Nursing homes in Louisiana would face lesser financial threats from lawsuits under a new bill the full state Senate is set to consider.

The bill would expand the definition of medical malpractice to include not just treatment of patients directly, but also administration and the implementation of related staffing, custodial and other service policies. Classifying these policies as medical malpractice would put a cap on the amount providers could be required to pay in related lawsuits.

More than half of US states have similar medical malpractice laws, but Louisiana would become the first to include management companies and administrators as healthcare providers under its law, according to reporting in The Advocate

Proponents of the bill argue that it would protect nursing homes and management companies from being hit with both medical malpractice lawsuits and separate lawsuits seeking damages for administrative negligence. Such negligence lawsuits also would fall under medical malpractice if the bill is passed. 

Medical malpractice suits have a damages cap of $500,000 per person in Louisiana, plus potential extra payments for ongoing medical costs incurred as a result of malpractice. This cap would lower the ceiling of potential payouts providers might be required to pay from a single incident.

The Louisiana Nursing Home Association supports the bill, which was passed out of committee Monday. The group says the legislation would protect nursing homes from expensive combinations of multimillion dollar lawsuits.

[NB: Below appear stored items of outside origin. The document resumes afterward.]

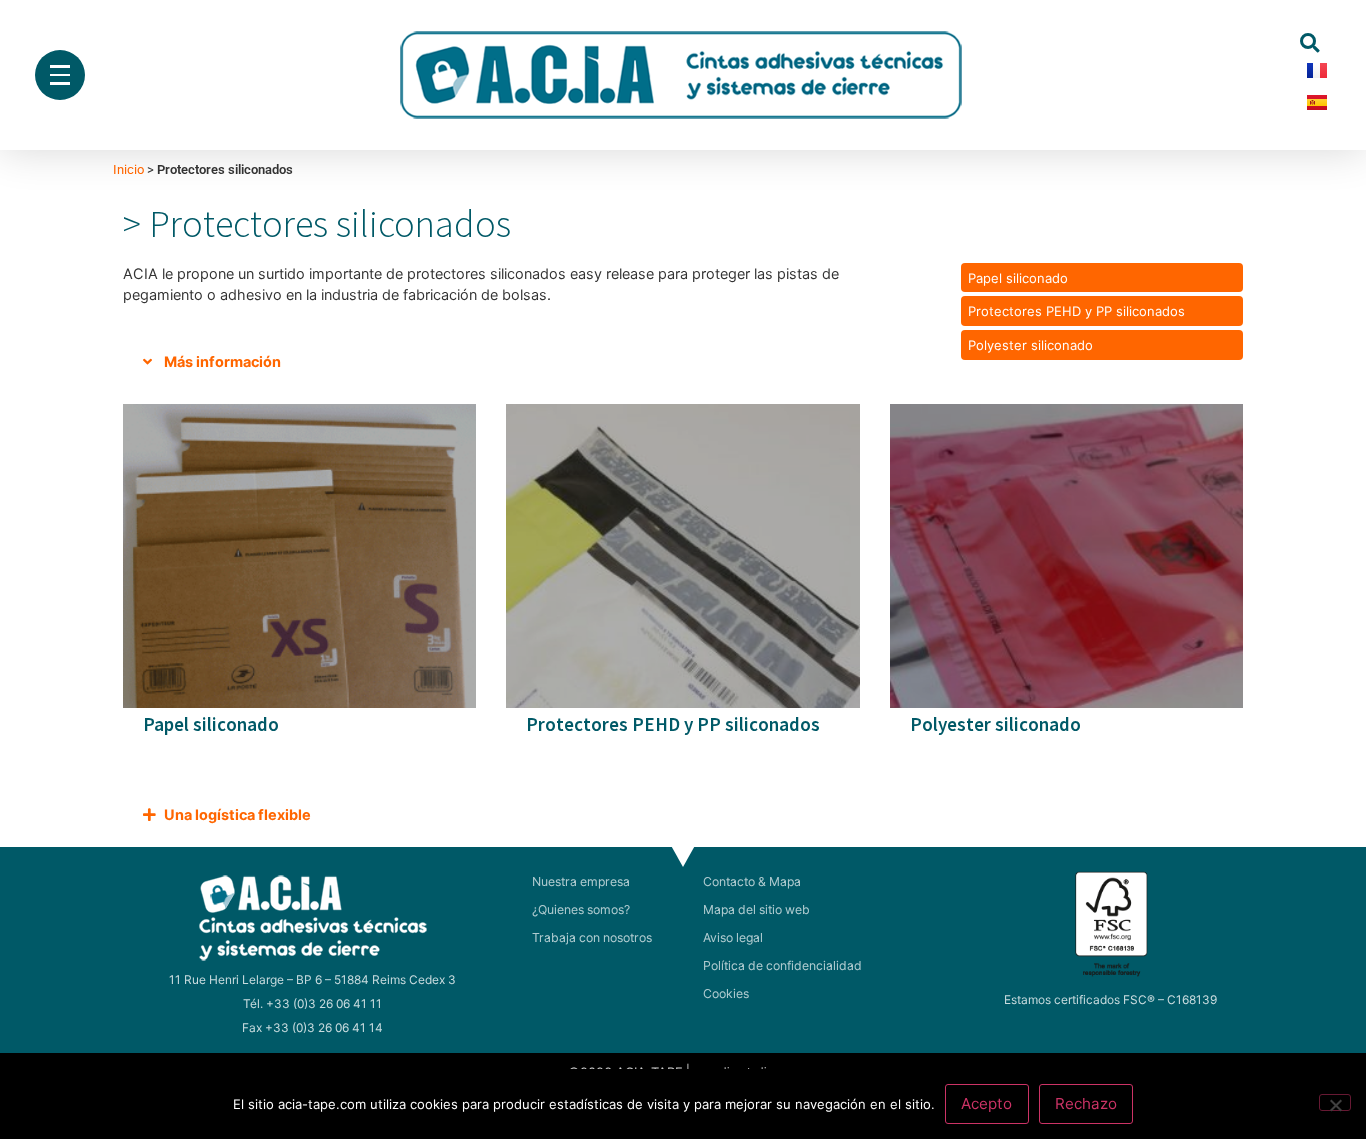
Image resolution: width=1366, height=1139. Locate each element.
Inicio (128, 169)
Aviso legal (733, 937)
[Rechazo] (1335, 1102)
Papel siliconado (1018, 278)
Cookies (726, 993)
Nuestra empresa (581, 881)
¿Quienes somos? (581, 909)
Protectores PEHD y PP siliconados (1076, 311)
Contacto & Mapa (752, 881)
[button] (1309, 42)
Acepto (986, 1103)
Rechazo (1086, 1103)
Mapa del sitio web (756, 909)
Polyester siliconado (1030, 345)
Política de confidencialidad (782, 965)
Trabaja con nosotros (592, 937)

The bill’s critics claim that it would protect bad actors from justified legal complaints, such as the $12 million class action settlement with former nursing home owner Bob Dean, whose facilities oversaw a chaotic, mismanaged and ultimately deadly evacuation of more than 800 residents during Hurricane Ida in 2021. 

Attorneys confirmed at the time of the settlement that those residents maintained an opportunity to sue a third party for medical malpractice despite the settlement with Dean.